2

It's been some time since I've worked in R, so I'm a little rusty and need some help with lists. I have a list which contains 7 elements that pertain to patrons' purchases while visiting a large chain store (a snippet of the list is provided below). Within a given index, elements 1, 2, and 7 are always vectors of length 1 and elements 4, 5, and 6 are always vectors of the same length, but vary from list-index to list index (e.g. from [[74]] to [[75]]).

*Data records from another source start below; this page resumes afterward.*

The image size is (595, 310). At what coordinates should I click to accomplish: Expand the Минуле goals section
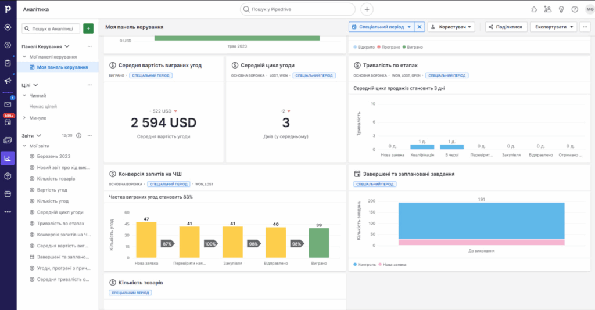(x=24, y=117)
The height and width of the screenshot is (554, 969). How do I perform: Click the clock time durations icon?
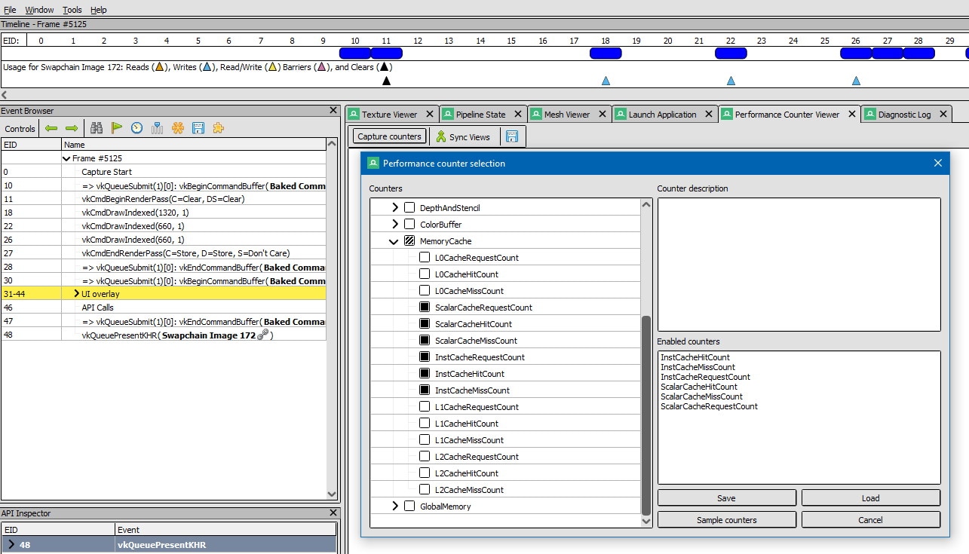click(x=136, y=128)
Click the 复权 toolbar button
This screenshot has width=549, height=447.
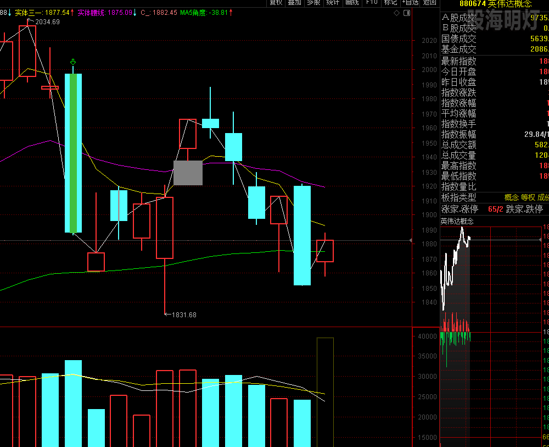pos(276,3)
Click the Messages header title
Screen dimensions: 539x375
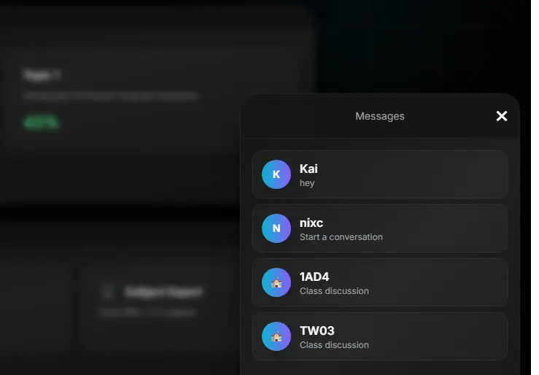[380, 116]
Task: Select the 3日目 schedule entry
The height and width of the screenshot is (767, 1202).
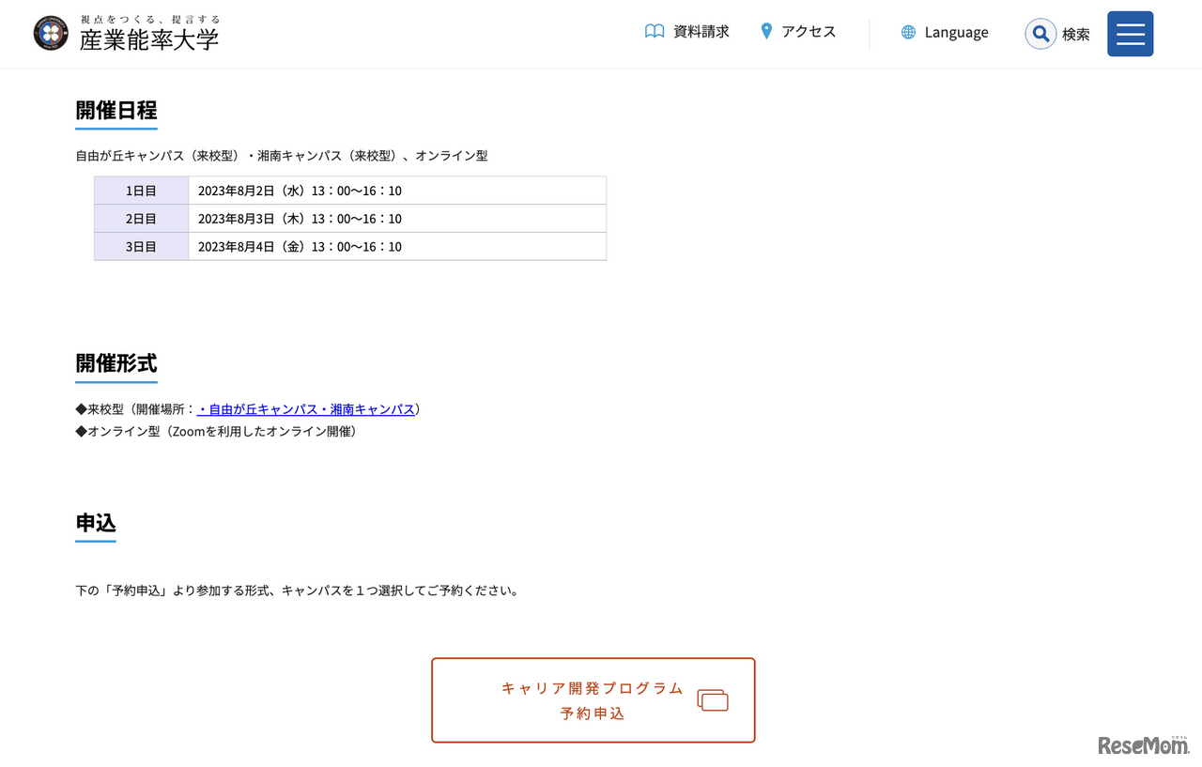Action: [141, 246]
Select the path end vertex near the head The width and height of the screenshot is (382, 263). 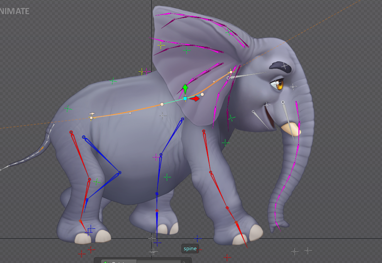tap(231, 72)
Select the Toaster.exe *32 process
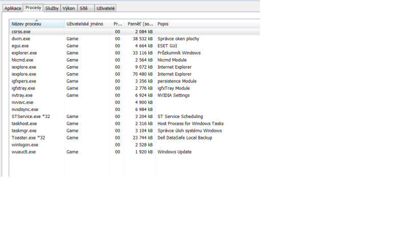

This is because elements 1, 2, and 7 are about a patron's visit to a store, whereas elements 4, 5, and 6 are about their individual purchases during that visit, so there is a one to many relationship between elements 1, 2, 7 (visit) and 3, 4, and 5 (purchases). I am trying to figure out how to efficiently convert my list to a single data frame. The catch is that, when I create the one large data frame, that the visit information be recycled across the purchases within a list index. So for example, in the example data provided below, I'd like to have the order number, date, payment method ("Visa"), be recycled across each of the purchases in the data frame so it looks like this in the end:

73 "Order #: 065-PO-4080219" "Sunday, September 17 2017" "PowerColor Red Dragon Radeon RX 580 Dual-Fan 8GB GDDR5 PCIe Video Card" $329.99 1 "Visa"
73 "Order #: 065-PO-4080219" "Sunday, September 17 2017" "PowerColor Red Dragon Radeon RX 580 Dual-Fan 8GB GDDR5 PCIe Video Card" $329.99 1 "Visa"
73 "Order #: 065-PO-4080219" "Sunday, September 17 2017" "ASUS PRIME Z270-AR LGA 1151 ATX Intel Motherboard"                      $159.99 1 "Visa"
74 "Order #: 065-PO-4079152" "Saturday, September 16 2017" "Olympia Tools Tool Set 53 Piece"                                       $12.99 1 "Visa"
74 "Order #: 065-PO-4079152" "Saturday, September 16 2017" "The Best Connection Cable Ties"                                         $1.99 1 "Visa"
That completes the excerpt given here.